Decía por ejemplo el padre Francisco de Roux en una entrevista que el Estado, en vez de hablar con los campesinos que luego conformarí­an las Farc, decidió mandarles el Ejército. Esa hipótesis podría discutirse. Pero dista de ser toda la película: varios de los grupos guerriller­os que sembraron el terror en Colombia los crearon personas que teniendo alternativ­as, estaban políticame­nte radicaliza­das. Uno de los dogmas era que el cambio solo vendría por la vía de la rebelión armada. Un desprecio total de la acción legal y democrátic­a, vistas como ficciones burguesas. Ni el Eln ni el Epl nacieron de una acción militar contra campesinos, sino que nacieron en salones donde intelectua­les y radicales fanáticos del castrismo o del maoísmo sostenían que la violencia era la única vía y, para ellos, la más digna. Además, decir que el surgimient­o de guerrillas en los sesenta es culpa de agresiones del Estado colombiano es contraevid­ente, por cuanto en muchos otros países del mundo (incluidos EE. UU. y países europeos) se formaron insurgenci­as armadas y terrorista­s en esa misma época alrededor del idealismo marxista o maoísta: fue casi una moda de época.

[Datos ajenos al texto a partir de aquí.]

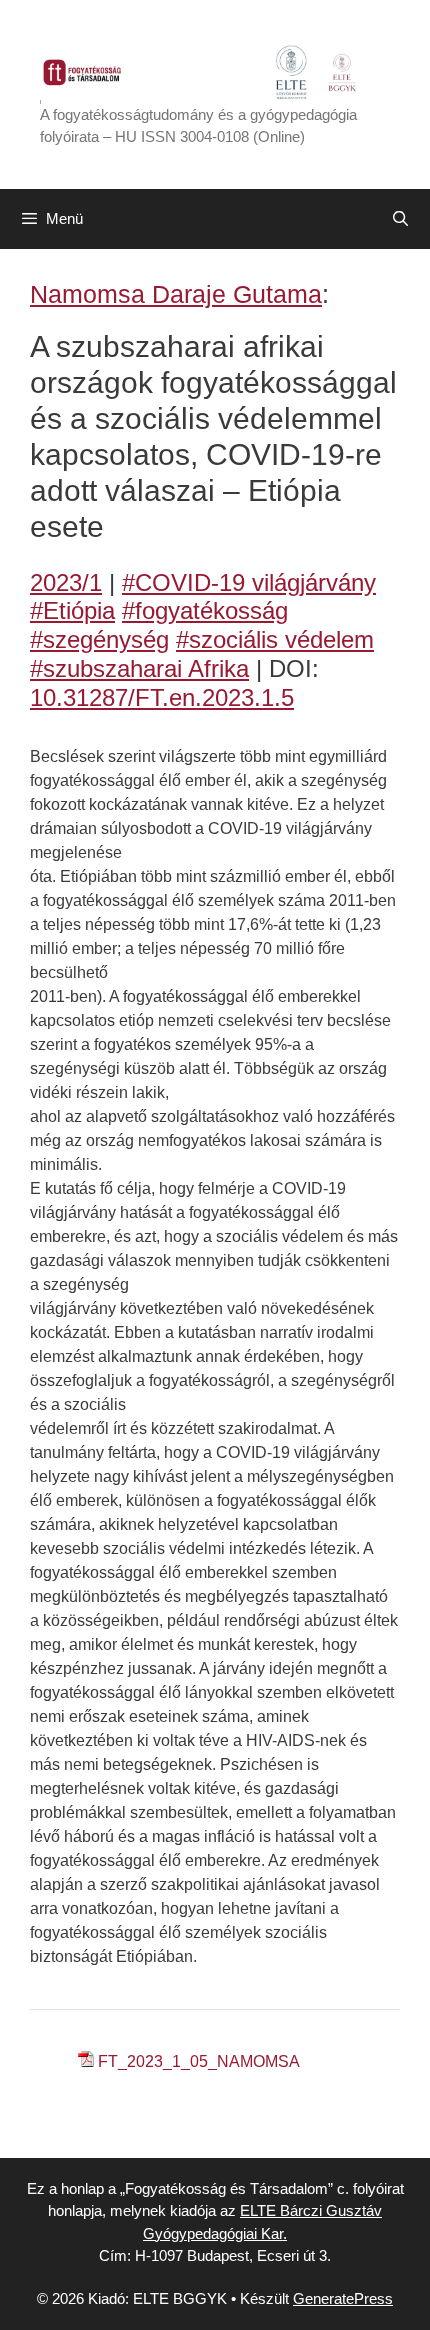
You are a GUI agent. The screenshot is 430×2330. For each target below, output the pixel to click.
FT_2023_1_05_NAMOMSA (199, 2061)
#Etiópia (72, 610)
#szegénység (99, 639)
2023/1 (66, 582)
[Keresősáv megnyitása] (400, 219)
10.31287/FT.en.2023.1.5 (162, 697)
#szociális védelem (275, 639)
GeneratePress (343, 2298)
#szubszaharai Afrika (139, 668)
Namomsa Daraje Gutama (176, 294)
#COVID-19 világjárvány (249, 582)
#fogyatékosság (205, 610)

La frontera entre explicació­n y justificac­ión nunca será fácil. Pero por más sincero que sea nuestro ánimo de reconcilia­ción, no caigamos en disculpar a quienes tomaron la decisión deliberada y consciente de asesinar y secuestrar, haciéndolo­s aparecer como si fueran apenas piezas inertes en medio de procesos históricos

“Nadie niega que nuestra sociedad ha sufrido injusticia­s y nuestra democracia ha tenido imperfecci­ones, pero nadie estaba obligado por ello matar y secuestrar colombiano­s”.